Speaking on a clear, chilly day against the backdrop of old red brick mill buildings at the site of one of the nation’s most famous labor strikes, she said workers now, like workers then, had had enough. She said replacing Trump, whose administra­tion she called “the most corrupt in living memory,” was only the first step in fighting back against a system tilted in favor of the wealthy.

“It won’t be enough to just undo the terrible acts of this administra­tion,” Warren said. “We can’t afford to just tinker around the edges — a tax credit here, a regulation there. Our fight is for big, structural change.”

The selection of Lawrence to announce her bid was symbolic: In 1912, a historic labor strike was started by a group of women at Everett Mill, where Warren made her announceme­nt. The senator drew on the strike as a story of women, many of them immigrants, taking on a stacked system and triumphing by gaining raises, overtime and other benefits.

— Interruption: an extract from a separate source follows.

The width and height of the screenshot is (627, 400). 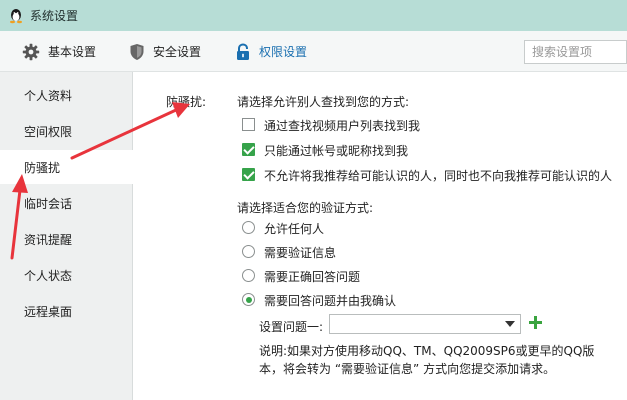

In a voice that often rose to a shout, Warren described the U.S. economy as similarly tilted against the middle class, with wealth and political power concentrat­ed at the top.

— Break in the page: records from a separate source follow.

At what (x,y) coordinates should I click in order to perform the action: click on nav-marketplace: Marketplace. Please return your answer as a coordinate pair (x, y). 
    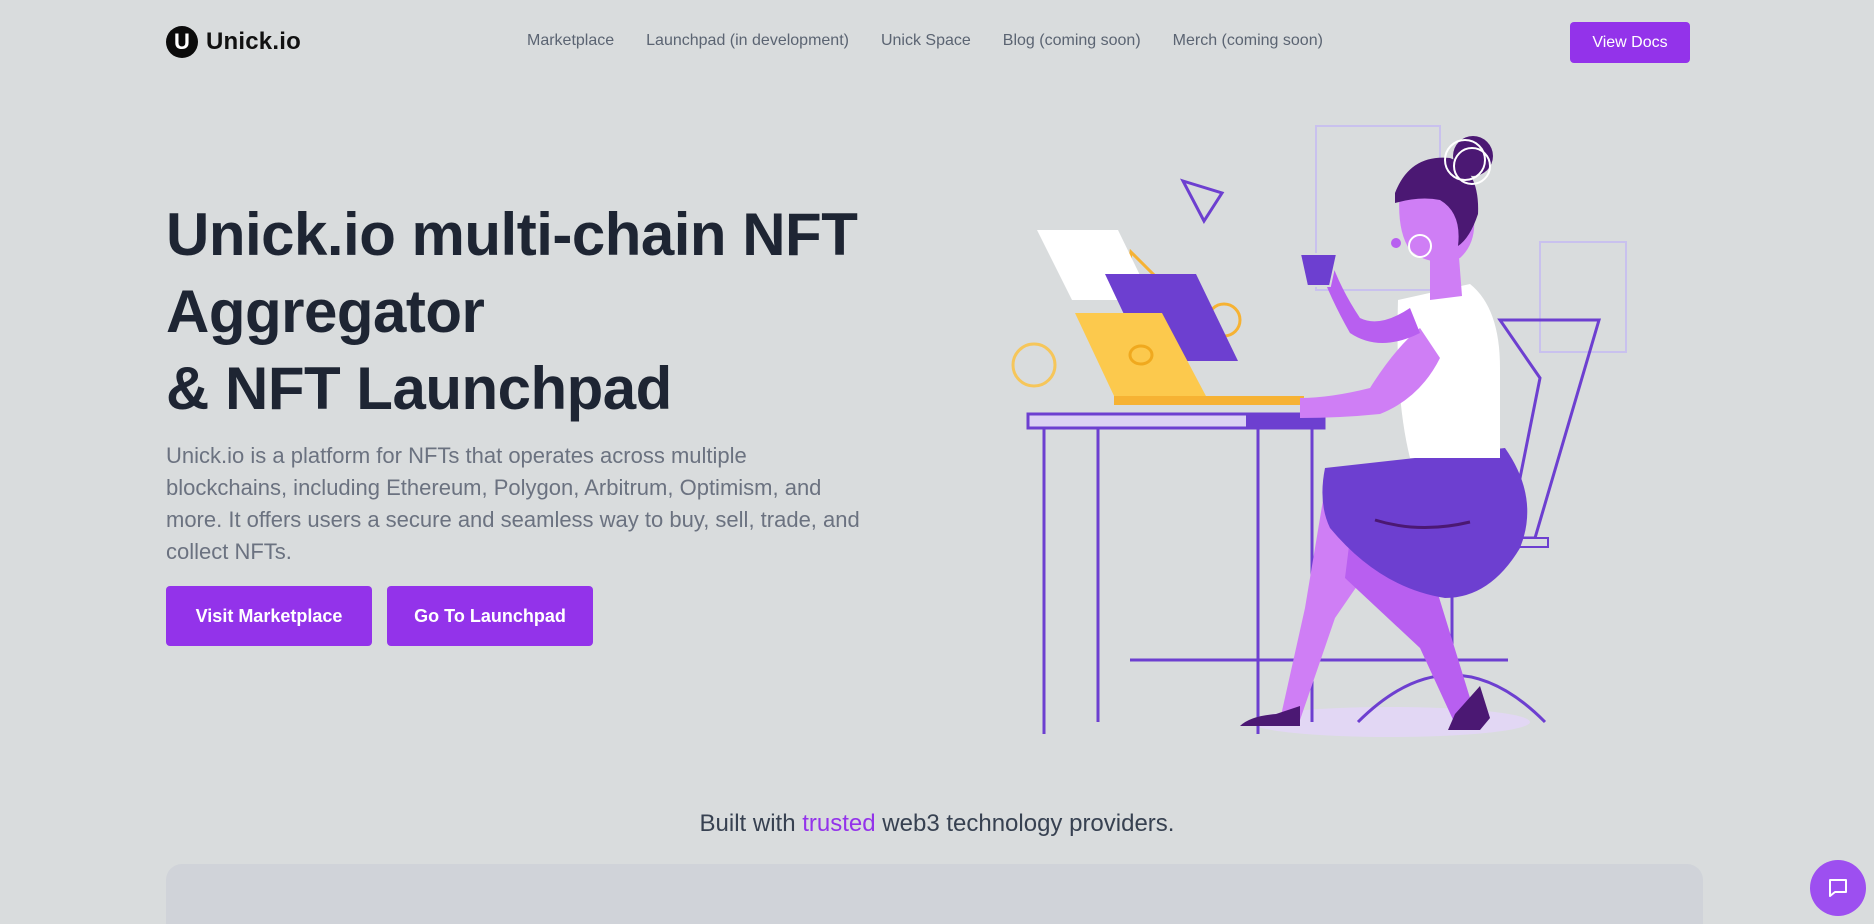
    Looking at the image, I should click on (570, 41).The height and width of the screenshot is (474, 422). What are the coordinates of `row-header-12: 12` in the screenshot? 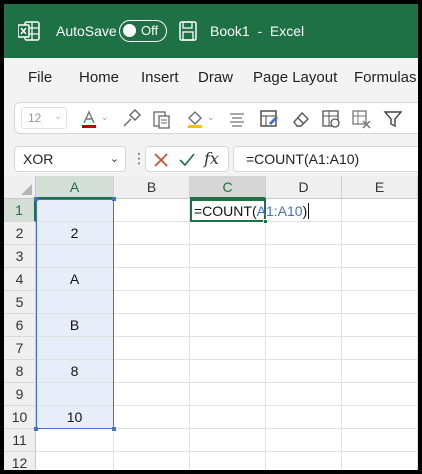 It's located at (20, 461).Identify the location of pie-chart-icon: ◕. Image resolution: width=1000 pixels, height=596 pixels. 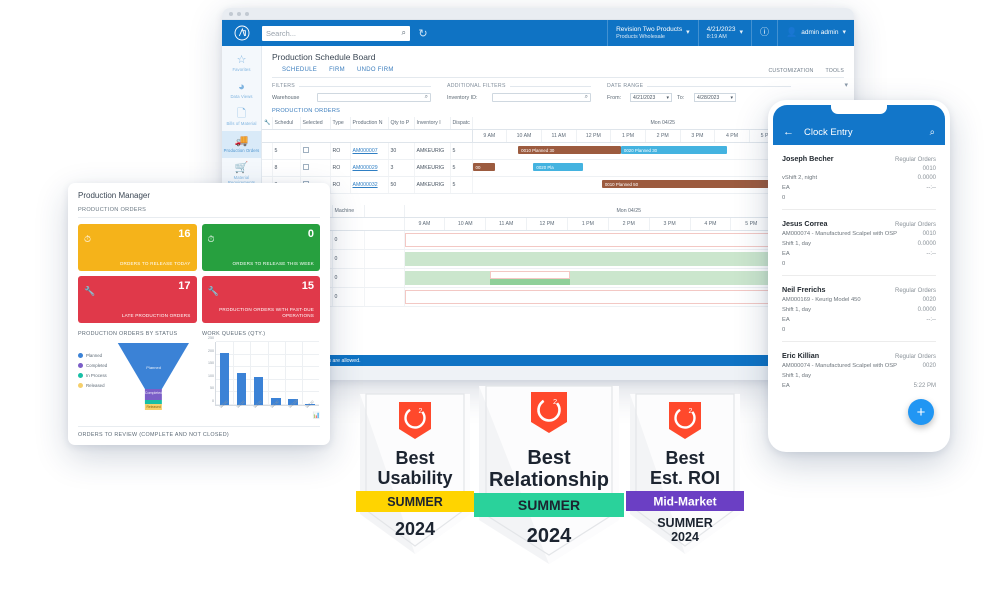
(242, 87).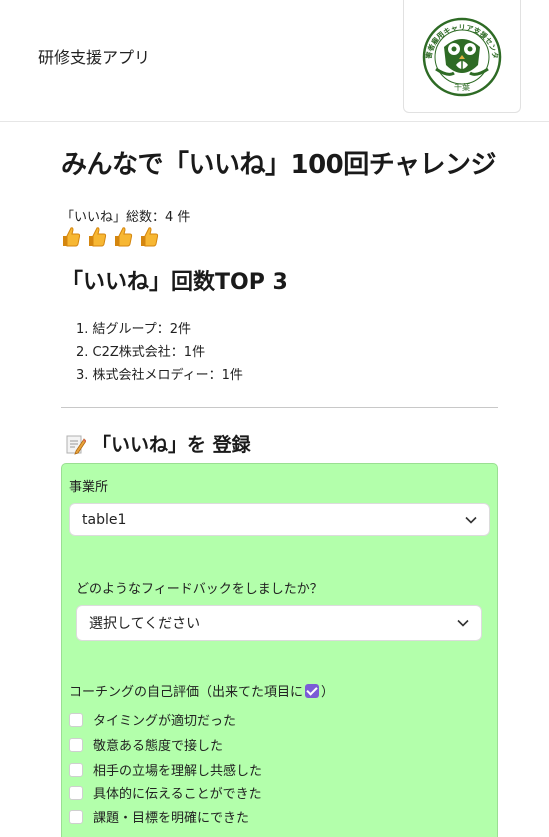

“Today, millions and millions and millions of American families are also struggling to survive in a system that’s been rigged, rigged by the wealthy and the well-connected,” Warren said. She added: “Like the women of Lawrence, we are here to say enough is enough!”

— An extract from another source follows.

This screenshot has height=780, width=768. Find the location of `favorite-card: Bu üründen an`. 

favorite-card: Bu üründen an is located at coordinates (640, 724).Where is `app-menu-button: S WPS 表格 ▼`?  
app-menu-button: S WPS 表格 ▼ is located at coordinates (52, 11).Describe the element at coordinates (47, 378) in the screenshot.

Warren, who took the stage to the Dolly Parton song “9 to 5,” described her own journey, growing up as the daughter of a janitor and going on to become a law professor and a senator. As a scholar of bankruptcy law, she explained, she had studied how the opportunit­ies she was afforded had narrowed in recent decades, as the rich became richer and the middle class was squeezed.

She said the rising generation of young people could be the first in which a majority were worse off economical­ly than their parents, while the rich “seem to break the rules and pay no price.” In response, the crowd began to shout, “Enough is enough!”

When they quieted, Warren said, “When I talk about this, some rich guys scream, ‘class warfare!’ Well, let me tell you something: These same rich guys have been waging class warfare against hard-working people for decades. I say it’s time to fight back!”

Warren touted proposals aimed at diminishin­g the financial industry’s power in Washington and cited her proposed wealth tax, which she called an “ultra-millionair­e tax.”

“When government works only for the wealthy and the well-connected, that is corruption plain and simple,” she said, adding, “Our fight is to change the rules so that our government, our economy and our democracy work for everyone.”

Warren also received important endorsemen­ts Saturday from Sen. Edward J. Markey of Massachuse­tts; Rep. Joseph P. Kennedy III of Massachuse­tts, her former law student; and from the Progressiv­e Change Campaign Committee.